Overwhelmed by how to use a CRM and tracking software? Contact us for a free 30-minute consultation to find out how to make data your competitive advantage.

#6 Your sales and marketing teams work in silos

Your sales and marketing teams both have the same goal, right? Getting you more customers, revenue, and growth.

Then why are they so often working in silos and barely communicating with each other? We’ve seen this countless times: inconsistent messaging along the buyer’s journey that hurts your brand image, leads falling through the cracks as they’re being handed over from one department to the other, and both departments blaming the other for the loss of the sale.

And hear this: according to Hubspot, not having your sales and marketing department aligned well can cost businesses a staggering $1 trillion a year.

See the difference when marketing and sales are acting like one team.

  • Sales can identify promising leads and feed this back to the marketing department, so they can adjust their marketing strategies to bring in more qualified leads. 
  • Marketing can give sales teams information about the messages used so sales teams can latch onto those and provide a seamless customer experience.
  • The marketing team can provide the sales team with all the juicy stuff they need to “wow” leads, including presentations, pitch decks, videos, demonstrations, articles, whitepapers, and other types of content.
  • The sales team can notify the marketing team of the challenges they heard their leads talk about and what messages resonated with them. This will help them to vastly improve the effectiveness of their ads and content marketing.

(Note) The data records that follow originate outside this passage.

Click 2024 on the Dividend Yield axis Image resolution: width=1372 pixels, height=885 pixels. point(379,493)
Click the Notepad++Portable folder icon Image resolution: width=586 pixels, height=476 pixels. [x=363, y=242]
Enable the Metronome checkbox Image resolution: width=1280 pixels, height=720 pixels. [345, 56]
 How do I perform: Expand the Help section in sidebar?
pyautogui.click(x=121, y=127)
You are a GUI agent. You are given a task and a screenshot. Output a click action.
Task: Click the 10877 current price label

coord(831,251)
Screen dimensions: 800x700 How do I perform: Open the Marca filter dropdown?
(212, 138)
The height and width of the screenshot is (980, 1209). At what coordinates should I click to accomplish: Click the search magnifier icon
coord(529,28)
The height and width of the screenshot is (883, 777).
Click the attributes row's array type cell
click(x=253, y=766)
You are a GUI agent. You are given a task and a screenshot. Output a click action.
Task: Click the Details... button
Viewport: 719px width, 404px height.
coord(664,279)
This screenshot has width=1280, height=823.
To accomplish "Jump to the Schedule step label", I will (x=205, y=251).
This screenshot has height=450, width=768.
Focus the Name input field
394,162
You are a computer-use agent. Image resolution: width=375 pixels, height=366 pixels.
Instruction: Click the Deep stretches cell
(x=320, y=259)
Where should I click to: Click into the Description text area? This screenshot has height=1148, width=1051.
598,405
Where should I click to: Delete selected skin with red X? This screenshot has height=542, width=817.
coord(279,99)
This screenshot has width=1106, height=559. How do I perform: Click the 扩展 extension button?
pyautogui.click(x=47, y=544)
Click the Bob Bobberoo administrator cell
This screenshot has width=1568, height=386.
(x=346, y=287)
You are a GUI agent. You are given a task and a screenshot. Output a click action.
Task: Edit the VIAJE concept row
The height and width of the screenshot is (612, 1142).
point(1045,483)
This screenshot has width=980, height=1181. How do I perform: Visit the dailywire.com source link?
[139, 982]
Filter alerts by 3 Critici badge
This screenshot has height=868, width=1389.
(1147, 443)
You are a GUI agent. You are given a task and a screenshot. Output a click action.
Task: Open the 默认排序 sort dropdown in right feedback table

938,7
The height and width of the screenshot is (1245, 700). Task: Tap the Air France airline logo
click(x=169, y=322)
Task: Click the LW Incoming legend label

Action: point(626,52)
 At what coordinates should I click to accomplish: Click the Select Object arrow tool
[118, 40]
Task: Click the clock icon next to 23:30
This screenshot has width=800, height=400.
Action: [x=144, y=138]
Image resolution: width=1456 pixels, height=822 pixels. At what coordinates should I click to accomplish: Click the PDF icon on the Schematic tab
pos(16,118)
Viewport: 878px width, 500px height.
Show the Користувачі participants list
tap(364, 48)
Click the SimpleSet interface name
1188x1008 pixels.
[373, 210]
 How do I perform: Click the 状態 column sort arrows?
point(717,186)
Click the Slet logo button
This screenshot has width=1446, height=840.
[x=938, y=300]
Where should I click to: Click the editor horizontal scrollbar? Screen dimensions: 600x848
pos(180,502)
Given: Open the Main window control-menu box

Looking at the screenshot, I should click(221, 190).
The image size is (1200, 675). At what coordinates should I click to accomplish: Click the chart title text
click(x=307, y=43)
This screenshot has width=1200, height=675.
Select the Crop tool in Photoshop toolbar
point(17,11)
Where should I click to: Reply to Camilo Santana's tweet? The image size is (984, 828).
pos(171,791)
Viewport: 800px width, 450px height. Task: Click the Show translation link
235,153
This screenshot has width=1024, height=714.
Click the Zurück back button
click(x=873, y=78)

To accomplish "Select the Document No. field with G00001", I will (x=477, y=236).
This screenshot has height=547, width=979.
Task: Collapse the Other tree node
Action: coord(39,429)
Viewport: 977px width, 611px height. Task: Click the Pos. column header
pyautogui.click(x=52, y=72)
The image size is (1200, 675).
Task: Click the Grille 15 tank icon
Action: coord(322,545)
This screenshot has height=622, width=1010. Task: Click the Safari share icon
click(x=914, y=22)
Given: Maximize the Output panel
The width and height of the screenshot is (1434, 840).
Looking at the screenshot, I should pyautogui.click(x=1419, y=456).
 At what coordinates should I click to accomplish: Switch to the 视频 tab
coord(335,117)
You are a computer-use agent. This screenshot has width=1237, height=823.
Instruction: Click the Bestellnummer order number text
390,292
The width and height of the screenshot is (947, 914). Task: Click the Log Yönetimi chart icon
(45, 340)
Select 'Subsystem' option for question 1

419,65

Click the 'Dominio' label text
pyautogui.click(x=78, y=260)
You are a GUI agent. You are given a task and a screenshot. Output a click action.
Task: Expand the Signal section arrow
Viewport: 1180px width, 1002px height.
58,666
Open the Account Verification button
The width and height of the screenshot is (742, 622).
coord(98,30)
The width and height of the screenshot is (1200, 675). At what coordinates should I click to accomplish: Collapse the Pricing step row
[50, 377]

How to turn your sales and marketing teams into a revenue powerhouse

Here are the next steps to take to transform your sales and marketing departments into one badass revenue team:

  1. Set mutually agreed-on written goals across the marketing and sales department. In this way, both departments are on the same page on what needs to be achieved, what’s most important, and can join forces to achieve those goals.
  2. Map out the customer journey from unaware to a closed deal. This will help your teams get the full scope of what they’re doing and think beyond their own department. It’ll also help you identify at what stages collaborating is key to making a lead convert.
  3. Implement systems and processes to track metrics across the buyer’s journey. Do this by unifying the systems used across the sales and marketing departments.
  4. Make it easy to share information between the departments. By providing a shared way of communicating, and sharing systems and folders across the board.
  5. Celebrate wins jointly. If the sales team wins, everyone wins! The same counts for marketing of course. Reminding everyone of the fact that we’re all working towards the same goals.

As you can see, there are many ways in which we can sabotage our ability to run a profit, but also many ways in which to improve.

The big takeaway is to put your future customer at the heart of what you’re doing and structure your sales (and marketing!) efforts around that.